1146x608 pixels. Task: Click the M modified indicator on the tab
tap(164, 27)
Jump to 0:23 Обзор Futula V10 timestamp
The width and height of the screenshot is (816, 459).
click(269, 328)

» **Your objective**
Reproduce the records above line for line, with every character unchanged.

» **Output for this task**
1146x608 pixels. Task: Click the M modified indicator on the tab
tap(164, 27)
Jump to 0:23 Обзор Futula V10 timestamp
The width and height of the screenshot is (816, 459).
click(269, 328)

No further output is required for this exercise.